4.1 Providing Our Services

• Display events based on your location and preferences

• Enable you to create, join, and manage events

• Connect you with other users

• Facilitate messaging and group communications

• Power AI-assisted event discovery through Porter

4.2 Personalizing Your Experience

• Recommend events based on your interests and activity

• Suggest groups and organizations you might like

• Customize your activity feed

• Remember your preferences and settings

4.3 Communications

• Send push notifications about events, messages, and connections (with your consent)

• Email you about account activity and important updates

• Respond to your support requests

4.4 Safety and Security

• Detect and prevent fraud, abuse, and security threats

• Enforce our Terms of Service and Community Guidelines

• Investigate reported violations and harassment

• Protect the safety of our users

4.5 Improving Biome Collective

• Analyze usage patterns to improve features

• Fix bugs and technical issues

• Develop new features based on user needs

• Conduct research using aggregated, de-identified data

6.1 With Other Users (Your Choice)

• Profile information you make public

• Events you create (visible to attendees)

• Posts in groups and organizations

• Your connections (visible based on your privacy settings)

6.2 With Service Providers

We use trusted third-party services to help operate the App. These providers are contractually bound to protect your data and can only use it for the specific services they provide to us:

• Cloud hosting and data storage (DigitalOcean)

• Push notification delivery (Expo/Apple/Google)

• Email delivery services

• Error monitoring and crash reporting

• Location services (OpenCage for geocoding)

6.3 For Legal Reasons

We may disclose information when required by law or when we believe in good faith that disclosure is necessary to:

• Comply with legal process (subpoena, court order)

• Protect the safety of any person

• Prevent fraud or abuse of our services

• Protect our legal rights

6.4 Business Transfers

If Biome Collective is involved in a merger, acquisition, or sale of assets, your information may be transferred as part of that transaction. We will notify you of any change in ownership or uses of your personal information.

8.1 All Users

• Access and update your profile information at any time

• Control your privacy settings (who can see your profile, send requests)

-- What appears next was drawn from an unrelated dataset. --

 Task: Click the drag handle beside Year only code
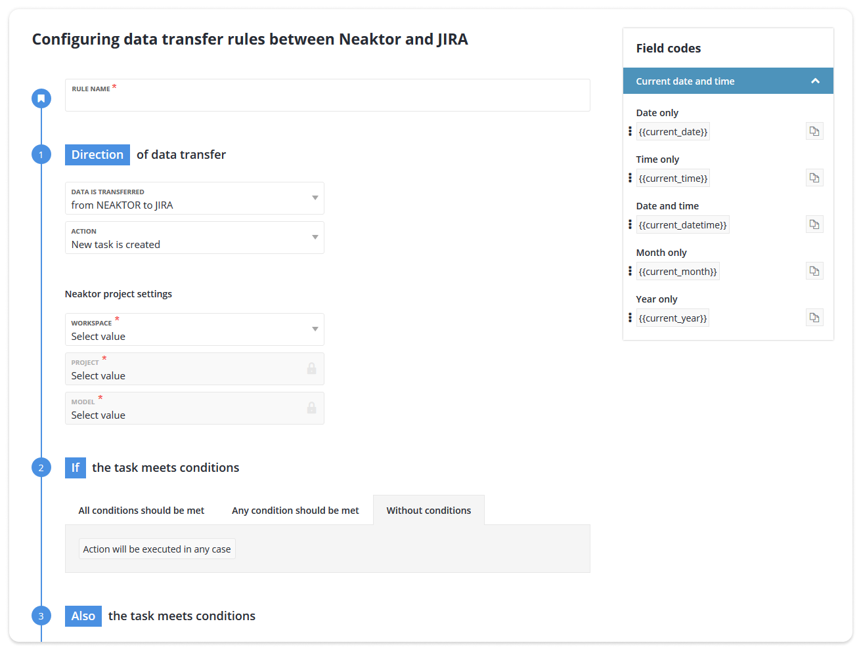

• Manage push notification preferences

• Enable or disable location services

• Export your data through the Settings screen

• Delete your account and associated data

8.2 EEA/UK/Swiss Users (GDPR Rights)

You have additional rights under GDPR:

• Right of Access: Request a copy of all personal data we hold about you

• Right to Rectification: Correct any inaccurate or incomplete data

• Right to Erasure ("Right to be Forgotten"): Request deletion of your data

• Right to Restriction: Limit how we process your data

• Right to Data Portability: Receive your data in a machine-readable format

• Right to Object: Object to processing based on legitimate interests

• Right to Withdraw Consent: Withdraw consent at any time for consent-based processing

To exercise these rights, contact us at privacy@biomecollective.org. We will respond within 30 days. You also have the right to lodge a complaint with your local data protection authority.

8.3 California Residents (CCPA/CPRA Rights)

California residents have the right to:

• Know what personal information we collect and how it's used

• Request deletion of personal information

• Opt out of the "sale" of personal information (we don't sell your data)

• Non-discrimination for exercising your rights

We do not sell personal information as defined under CCPA/CPRA. We do not use or disclose sensitive personal information for purposes other than providing our services.